• _Description of the task_
Copy out each line of the listing below that contains the word "Talking".

+++ Record extracts +++

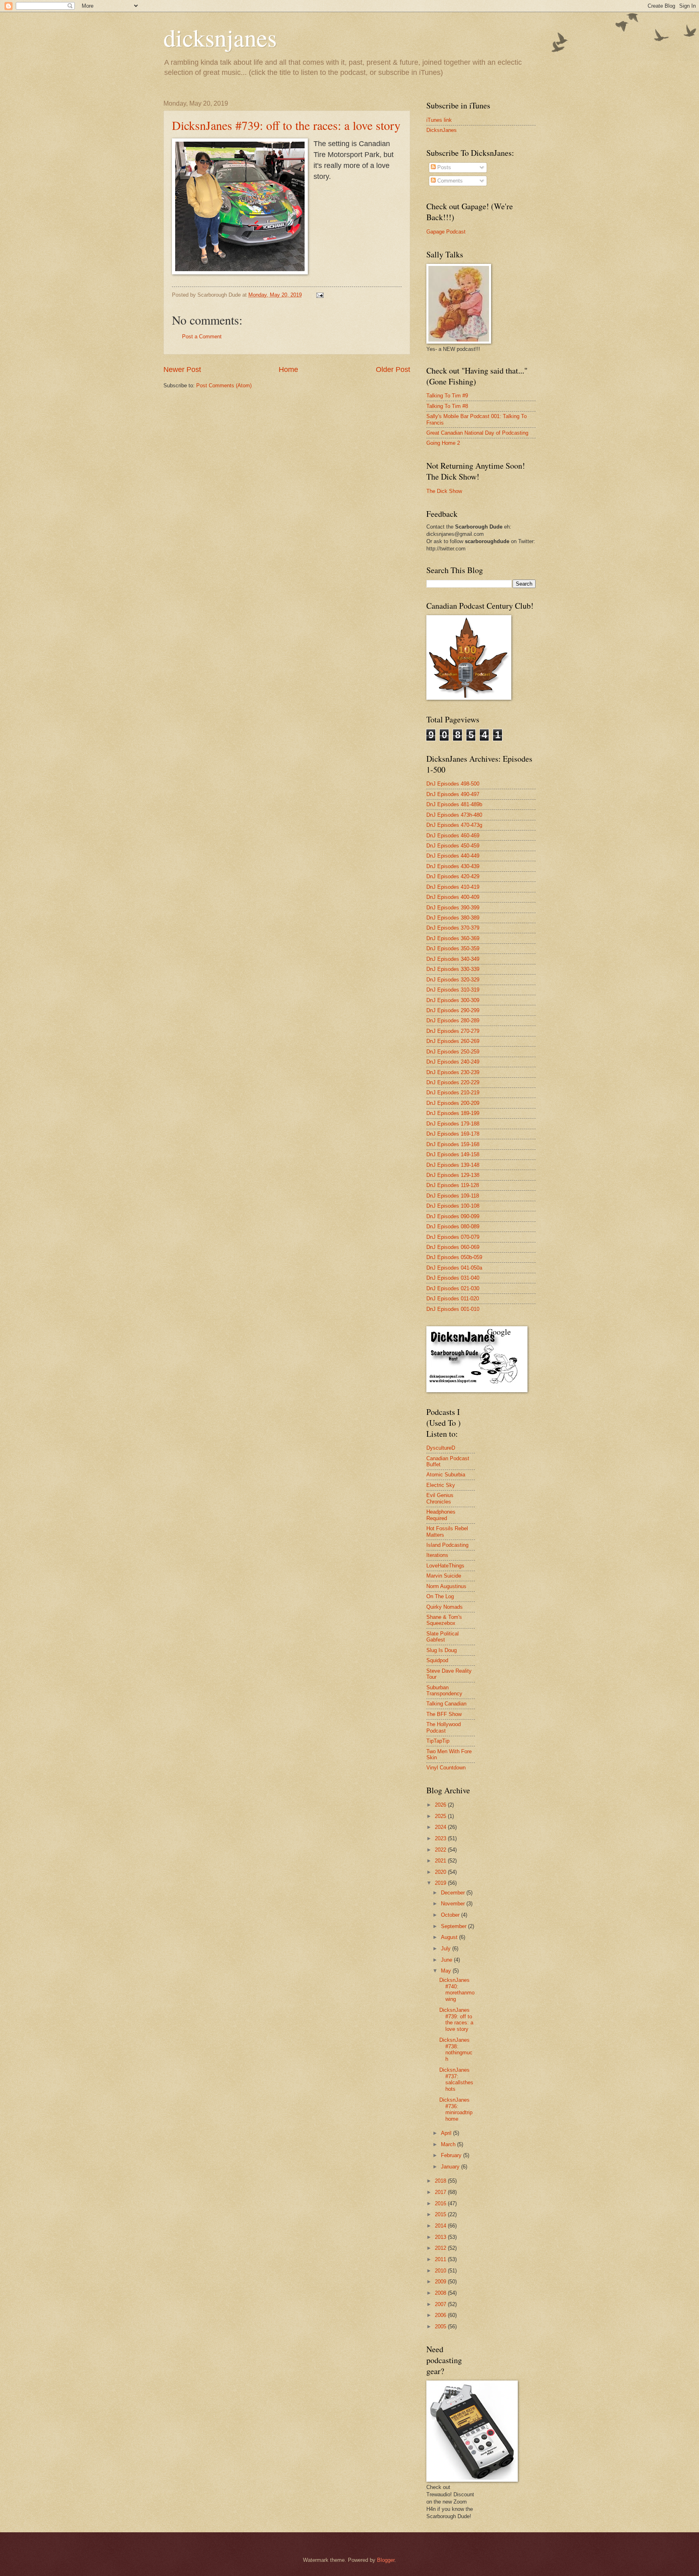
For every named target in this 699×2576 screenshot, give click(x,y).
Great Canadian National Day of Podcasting (477, 433)
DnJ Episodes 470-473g (454, 825)
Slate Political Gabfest (442, 1637)
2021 (441, 1861)
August (450, 1937)
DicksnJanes (441, 130)
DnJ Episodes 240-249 (452, 1062)
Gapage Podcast (446, 232)
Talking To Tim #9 (447, 396)
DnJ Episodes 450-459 (452, 846)
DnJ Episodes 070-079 (452, 1237)
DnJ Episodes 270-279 (452, 1031)
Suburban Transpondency (444, 1690)
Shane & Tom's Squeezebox (444, 1620)
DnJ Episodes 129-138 (452, 1175)
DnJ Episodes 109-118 (452, 1196)
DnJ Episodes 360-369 (452, 938)
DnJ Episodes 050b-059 (454, 1257)
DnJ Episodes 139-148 (452, 1165)
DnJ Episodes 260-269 (452, 1041)
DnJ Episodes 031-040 (452, 1278)
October (451, 1915)
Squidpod (437, 1660)
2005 (441, 2326)
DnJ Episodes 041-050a (454, 1268)
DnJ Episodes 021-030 (452, 1288)
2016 (441, 2203)
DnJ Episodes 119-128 (452, 1185)
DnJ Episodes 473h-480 (454, 815)
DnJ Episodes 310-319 (452, 990)
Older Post (393, 369)
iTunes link (439, 120)
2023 (441, 1838)
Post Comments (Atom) (224, 385)
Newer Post (182, 369)
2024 (441, 1827)
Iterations (437, 1555)
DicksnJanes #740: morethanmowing (456, 1989)
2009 (441, 2282)
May (447, 1971)
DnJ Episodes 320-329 (452, 980)
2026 (441, 1805)
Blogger (385, 2560)
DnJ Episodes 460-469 (452, 835)
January (451, 2167)
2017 (441, 2192)
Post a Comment (202, 336)
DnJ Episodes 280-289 (452, 1020)
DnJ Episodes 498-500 (452, 784)
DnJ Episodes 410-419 (452, 887)
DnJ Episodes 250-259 (452, 1052)
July (446, 1948)
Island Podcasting (447, 1545)
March (449, 2144)
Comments (449, 181)
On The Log (440, 1596)
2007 (441, 2304)
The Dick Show (444, 491)
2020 (441, 1872)
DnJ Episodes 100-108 (452, 1206)
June (447, 1960)
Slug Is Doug (441, 1650)
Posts (443, 167)
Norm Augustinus (446, 1586)
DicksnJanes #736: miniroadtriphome (455, 2109)
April (447, 2133)
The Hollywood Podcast (443, 1727)
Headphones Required (440, 1515)
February (452, 2155)
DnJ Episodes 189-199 (452, 1113)
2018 (441, 2181)
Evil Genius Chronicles (439, 1498)
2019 (441, 1883)
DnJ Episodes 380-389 (452, 918)
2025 (441, 1816)
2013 (441, 2237)
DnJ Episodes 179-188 (452, 1124)
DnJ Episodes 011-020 (452, 1298)
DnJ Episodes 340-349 (452, 959)
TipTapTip (437, 1741)
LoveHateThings (445, 1566)
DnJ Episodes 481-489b (454, 804)
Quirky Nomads (444, 1607)
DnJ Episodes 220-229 (452, 1082)
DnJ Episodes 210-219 (452, 1092)
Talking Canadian (446, 1704)
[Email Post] (319, 295)
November (453, 1904)
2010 (441, 2271)
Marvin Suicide (443, 1576)
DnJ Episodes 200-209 (452, 1103)
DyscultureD (440, 1448)
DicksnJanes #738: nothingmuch (455, 2049)
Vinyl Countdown (446, 1768)
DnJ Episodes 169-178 (452, 1134)
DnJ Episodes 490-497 (452, 794)
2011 (441, 2259)
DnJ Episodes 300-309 (452, 1000)
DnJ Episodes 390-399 (452, 908)
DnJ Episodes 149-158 (452, 1154)
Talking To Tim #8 (447, 406)
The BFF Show (444, 1714)
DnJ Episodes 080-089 (452, 1226)
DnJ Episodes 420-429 (452, 876)
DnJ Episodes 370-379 (452, 928)
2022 (441, 1850)
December (453, 1893)
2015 (441, 2214)
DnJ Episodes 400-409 (452, 897)
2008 (441, 2293)
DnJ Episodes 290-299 (452, 1010)
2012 (441, 2248)
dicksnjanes (220, 37)
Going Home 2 (443, 443)
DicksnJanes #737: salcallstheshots (456, 2079)
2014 (441, 2226)
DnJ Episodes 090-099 (452, 1216)
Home (288, 369)
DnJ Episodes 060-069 (452, 1247)
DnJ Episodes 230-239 (452, 1072)
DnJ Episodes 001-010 (452, 1309)
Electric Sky (440, 1485)
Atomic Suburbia (445, 1475)
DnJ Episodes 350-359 (452, 948)
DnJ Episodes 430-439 (452, 866)
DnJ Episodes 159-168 (452, 1144)
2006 (441, 2315)
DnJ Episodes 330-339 (452, 969)
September (454, 1926)
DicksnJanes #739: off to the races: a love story (286, 125)
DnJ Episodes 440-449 (452, 856)
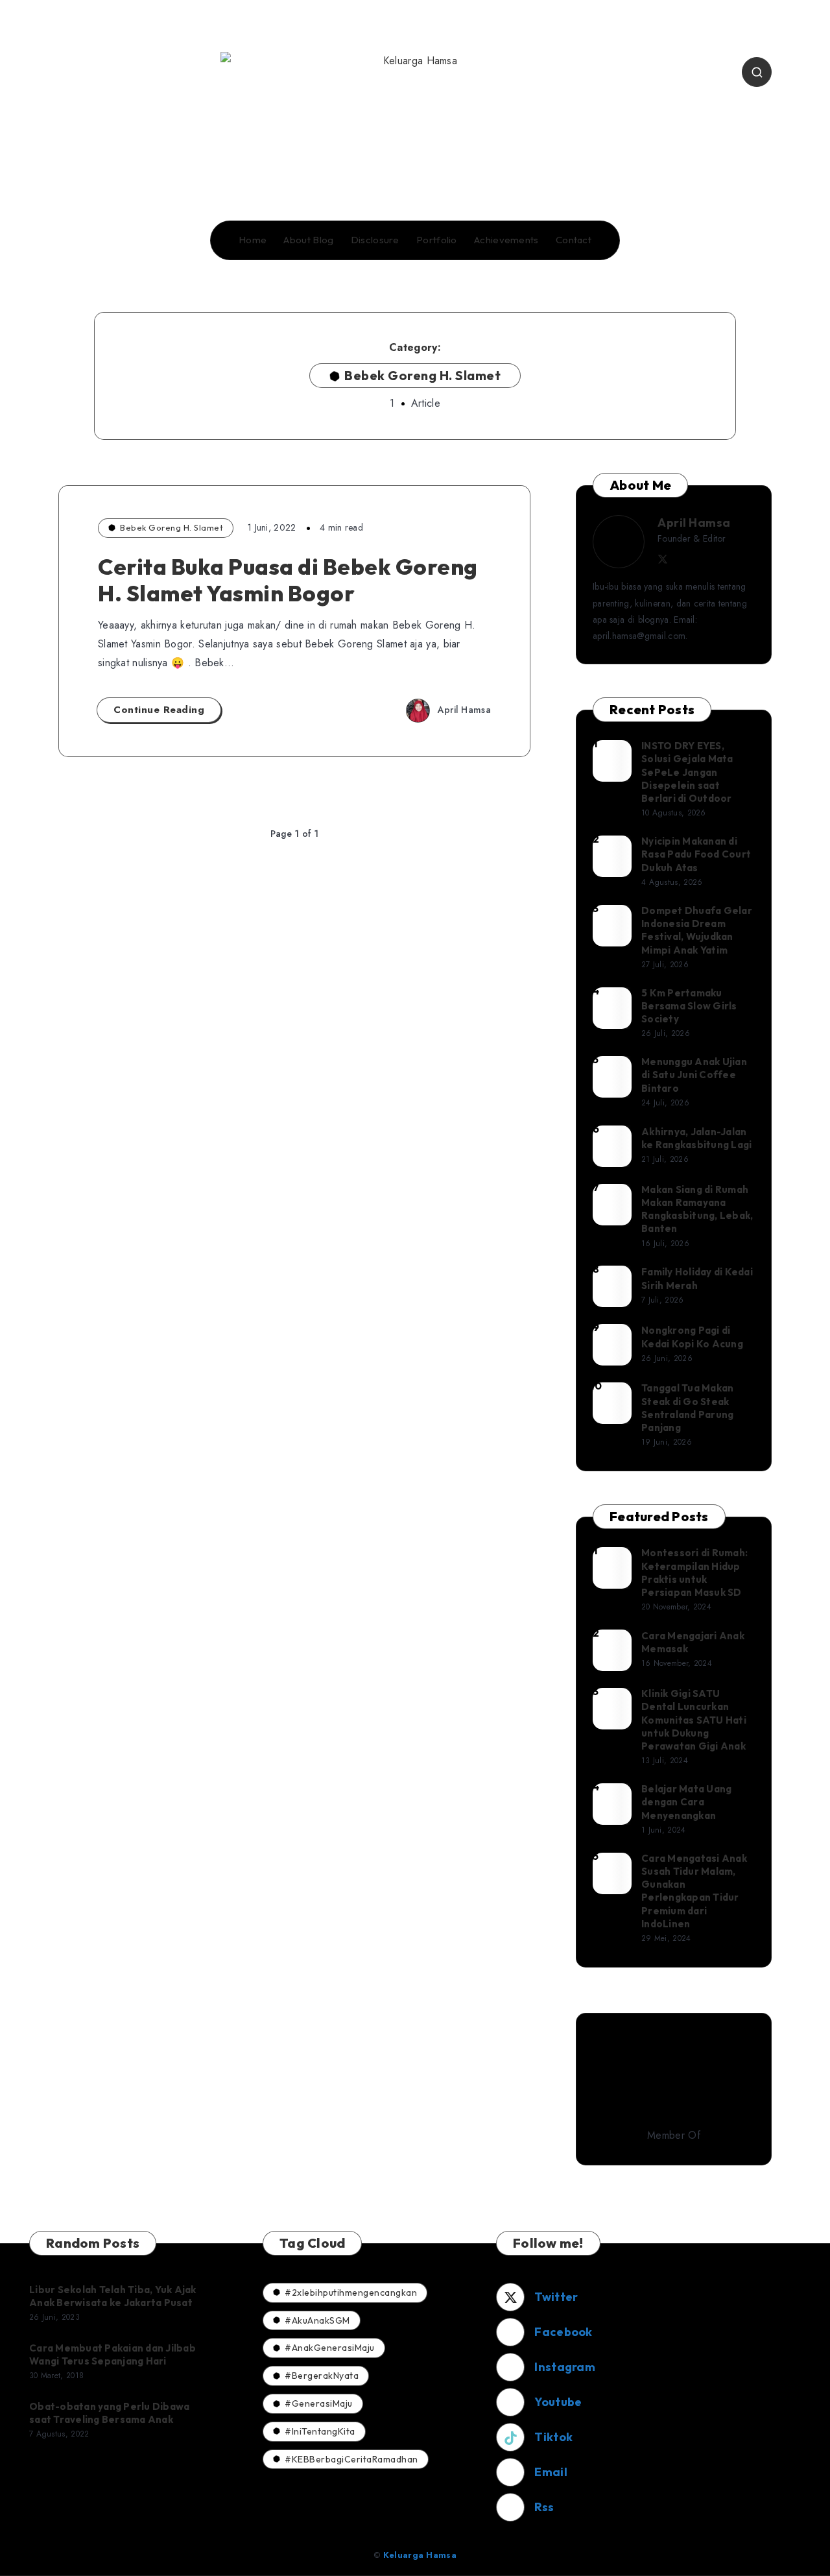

+++

• _Response area_
Talking To Tim #9 (447, 396)
Talking Canadian (446, 1704)
Talking To Tim #8 (447, 406)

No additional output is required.